To be honest, if the world were static and frozen in place, nothing would be wrong with it.

If innovation wasn’t needed, if competitors didn’t compete, if technology didn’t advance, if people weren’t emotional beings with unresolved and evolving hopes and dreams, then the passive “open door” CEO would get along just fine. The slow flow of innovation  would trickle under the CEO’s door, equilibrium would be preserved, and there would never be any surprises. The standing date on the golf course—every Saturday morning until the end of time—would be secure.

Thankfully, the world isn’t static. It surges with progress and change. What’s more, the rate of progress and change is accelerating. The advances that once occurred over a period of ten or twenty years now happen in five. Or even in just one.

New innovations—and with them, new challenges—are emerging at a faster clip than ever before in human history.

The numbers don’t lie. If you’re not convinced, think about it this way:

Human beings in the form of the species Homo sapiens have been living on the earth for about 200,000 years.

For the first 199,432 years of our existence, we couldn’t figure out how to make a printing press with moveable type. This innovation appeared a mere 569 years ago, in 1450, when Johannes Gutenberg did it. As a result, human society was transformed.

For the first 199,803 years of our tenure on this planet, we didn’t know how to harness the power of electricity, which Michael Faraday did when he made the first electric motor in 1821—just 198 years ago! Again, human society was transformed.
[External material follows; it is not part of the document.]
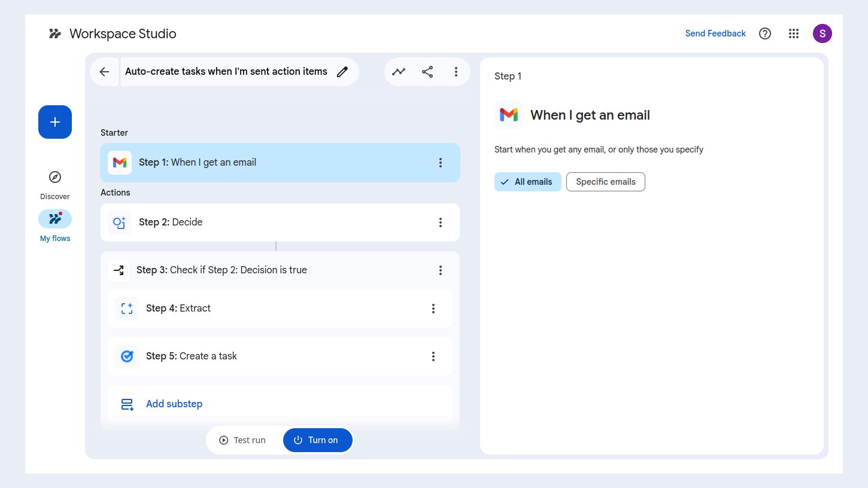This screenshot has height=488, width=868.
Task: Select the Decide step icon
Action: coord(119,222)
And as recently as 1975, the year the Altair 8800 was put on the market, no one had a personal computer. No iPhone, no PC, no MacBook, no nothing. That was only 44 years ago!

Moore’s Law of Innovation

Named for Gordon Moore, the co-founder of Fairchild Semiconductor and Intel, Moore’s law is the observation he made in 1965 that the number of transistors in a dense integrated circuit doubles approximately every two years. It’s been true, with incredible effects. The explosion of digital electronics has contributed to world economic growth in the late 20th and early 21st centuries, and has been a driving force of technological and social change.

Many other technologies demonstrate similar exponential growth, whether bits of data stored or DNA base pairs recorded. The outcome is the same: in just decades, and for less cost, capabilities have increased by thousands, millions, and billions.

What does this mean for the innovation leader who wants to stay one step ahead?

It means that the leader can no longer be the passive recipient of information. He or she needs to get out of their office and proactively take the pulse of their people. They need to look for innovation and inspire their people to find it. Innovation is like a muscle: to make it stronger, you have to work it!